Required work: Copy the items below word for word, starting at the line that contains "This screenshot has width=1330, height=720." and ending at the last line of the items.

Records to use:
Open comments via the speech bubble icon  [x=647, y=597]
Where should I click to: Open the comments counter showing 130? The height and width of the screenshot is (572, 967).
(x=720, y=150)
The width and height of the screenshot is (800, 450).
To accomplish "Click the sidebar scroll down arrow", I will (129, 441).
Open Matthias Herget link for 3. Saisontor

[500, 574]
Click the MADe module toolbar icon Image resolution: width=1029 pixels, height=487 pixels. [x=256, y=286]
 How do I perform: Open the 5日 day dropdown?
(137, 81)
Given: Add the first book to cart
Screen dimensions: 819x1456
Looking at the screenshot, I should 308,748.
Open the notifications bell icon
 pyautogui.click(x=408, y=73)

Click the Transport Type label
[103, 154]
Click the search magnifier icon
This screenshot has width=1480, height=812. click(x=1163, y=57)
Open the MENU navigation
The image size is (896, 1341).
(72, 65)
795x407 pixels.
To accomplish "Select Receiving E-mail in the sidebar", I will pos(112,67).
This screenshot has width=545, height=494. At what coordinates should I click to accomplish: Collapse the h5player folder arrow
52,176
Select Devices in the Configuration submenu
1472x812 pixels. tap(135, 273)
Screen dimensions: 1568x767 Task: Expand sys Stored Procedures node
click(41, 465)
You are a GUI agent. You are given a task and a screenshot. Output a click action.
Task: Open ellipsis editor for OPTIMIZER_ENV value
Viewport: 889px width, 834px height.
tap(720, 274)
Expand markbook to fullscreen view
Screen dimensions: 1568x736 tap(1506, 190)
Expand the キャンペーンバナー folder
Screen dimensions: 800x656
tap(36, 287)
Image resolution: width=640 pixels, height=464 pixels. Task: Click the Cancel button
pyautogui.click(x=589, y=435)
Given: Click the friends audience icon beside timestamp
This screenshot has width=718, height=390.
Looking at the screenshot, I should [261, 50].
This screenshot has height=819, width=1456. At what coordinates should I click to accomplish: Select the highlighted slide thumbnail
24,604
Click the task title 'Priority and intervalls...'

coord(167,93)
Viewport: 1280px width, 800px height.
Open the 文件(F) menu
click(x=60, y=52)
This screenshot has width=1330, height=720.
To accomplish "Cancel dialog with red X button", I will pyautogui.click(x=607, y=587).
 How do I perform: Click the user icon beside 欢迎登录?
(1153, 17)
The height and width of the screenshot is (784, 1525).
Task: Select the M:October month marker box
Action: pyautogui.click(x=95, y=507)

Exercise response:
This screenshot has width=1330, height=720.
To accomplish "Cancel dialog with red X button", I will pyautogui.click(x=607, y=587).
 How do I perform: Click the user icon beside 欢迎登录?
(1153, 17)
The height and width of the screenshot is (784, 1525).
Task: Select the M:October month marker box
Action: pyautogui.click(x=95, y=507)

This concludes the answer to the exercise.